__Soal__
Menurut kutipan, Kaledonia Baru merupakan wilayah otonom negara mana?

__Kutipan__
--------

Kerusuhan pecah di Kaledonia Baru, Australia dan Selandia Baru kirim pesawat evakuasi – Mengapa sebagian penduduknya keturunan Jawa?

Pemberontakan pecah di Kaledonia Baru, wilayah otonom Perancis di tengah Samudera Pasifik, menewaskan banyak orang dan melukai ratusan lainnya.

Namun yang belum banyak diketahui orang, ada ribuan warga etnis Jawa yang menjadi warga Kaledonia Baru.

Mengapa mereka menetap di sana dan apa cerita di baliknya? Apa hubungan mereka saat ini dengan Indonesia?

Pada Selasa (21/05) Australia dan Selandia Baru akan mengerahkan beberapa pesawat untuk mengevakuasi warganya.

--------

__Data yang Diberikan__
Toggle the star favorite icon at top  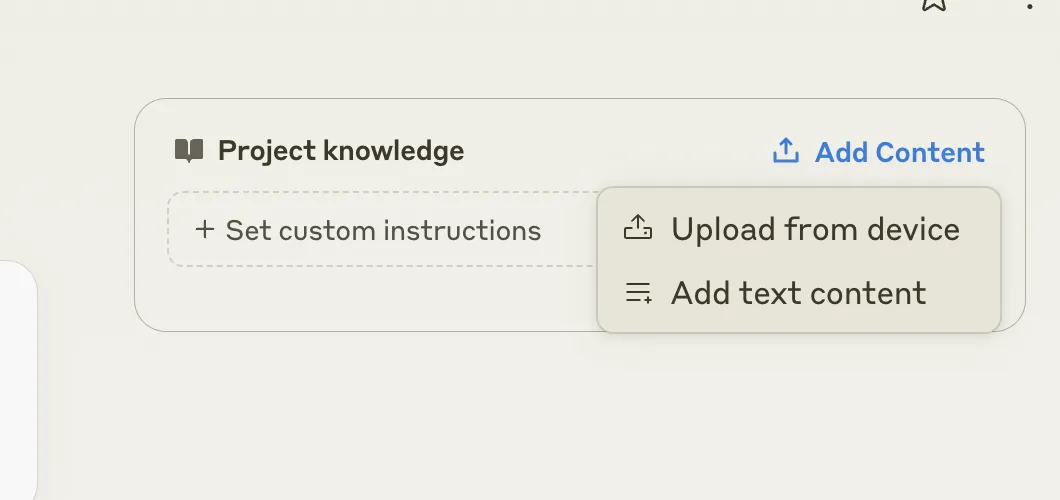(x=934, y=3)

--------

__Jawaban Tertulis__
Kaledonia Baru merupakan wilayah otonom Perancis.